→ What the task requires: Please return every line of the records below that contains the word "will".

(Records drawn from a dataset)
◆ ◆ ◆ ◆
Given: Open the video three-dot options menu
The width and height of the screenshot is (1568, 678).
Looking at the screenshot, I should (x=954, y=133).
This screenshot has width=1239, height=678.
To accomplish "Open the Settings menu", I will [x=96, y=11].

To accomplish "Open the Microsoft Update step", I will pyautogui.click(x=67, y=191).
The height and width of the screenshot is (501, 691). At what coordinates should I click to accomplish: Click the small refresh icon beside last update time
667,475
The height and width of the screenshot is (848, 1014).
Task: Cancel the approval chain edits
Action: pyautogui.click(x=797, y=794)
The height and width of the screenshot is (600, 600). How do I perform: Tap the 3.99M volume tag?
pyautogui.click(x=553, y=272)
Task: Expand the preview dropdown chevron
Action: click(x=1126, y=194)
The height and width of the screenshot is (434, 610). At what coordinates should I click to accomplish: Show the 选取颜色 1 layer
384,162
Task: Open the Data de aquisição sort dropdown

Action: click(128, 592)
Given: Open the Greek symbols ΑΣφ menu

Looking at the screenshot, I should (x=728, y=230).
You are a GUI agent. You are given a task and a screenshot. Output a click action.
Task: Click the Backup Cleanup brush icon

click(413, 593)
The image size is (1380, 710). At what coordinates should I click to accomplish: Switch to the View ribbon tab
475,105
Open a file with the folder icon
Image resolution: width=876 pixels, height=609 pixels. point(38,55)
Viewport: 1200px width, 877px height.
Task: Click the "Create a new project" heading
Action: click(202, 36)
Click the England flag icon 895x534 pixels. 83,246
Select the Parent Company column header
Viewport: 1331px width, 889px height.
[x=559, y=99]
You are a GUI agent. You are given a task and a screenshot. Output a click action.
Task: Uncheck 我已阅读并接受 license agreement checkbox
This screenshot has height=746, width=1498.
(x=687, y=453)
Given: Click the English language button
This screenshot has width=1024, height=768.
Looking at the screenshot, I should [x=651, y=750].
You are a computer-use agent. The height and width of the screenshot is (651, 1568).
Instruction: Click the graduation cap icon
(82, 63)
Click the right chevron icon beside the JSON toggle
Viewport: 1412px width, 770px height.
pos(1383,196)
◆ ◆ ◆ ◆
→ Finished task:
To accomplish "Open the Settings menu", I will [x=96, y=11].
To accomplish "Open the Microsoft Update step", I will pyautogui.click(x=67, y=191).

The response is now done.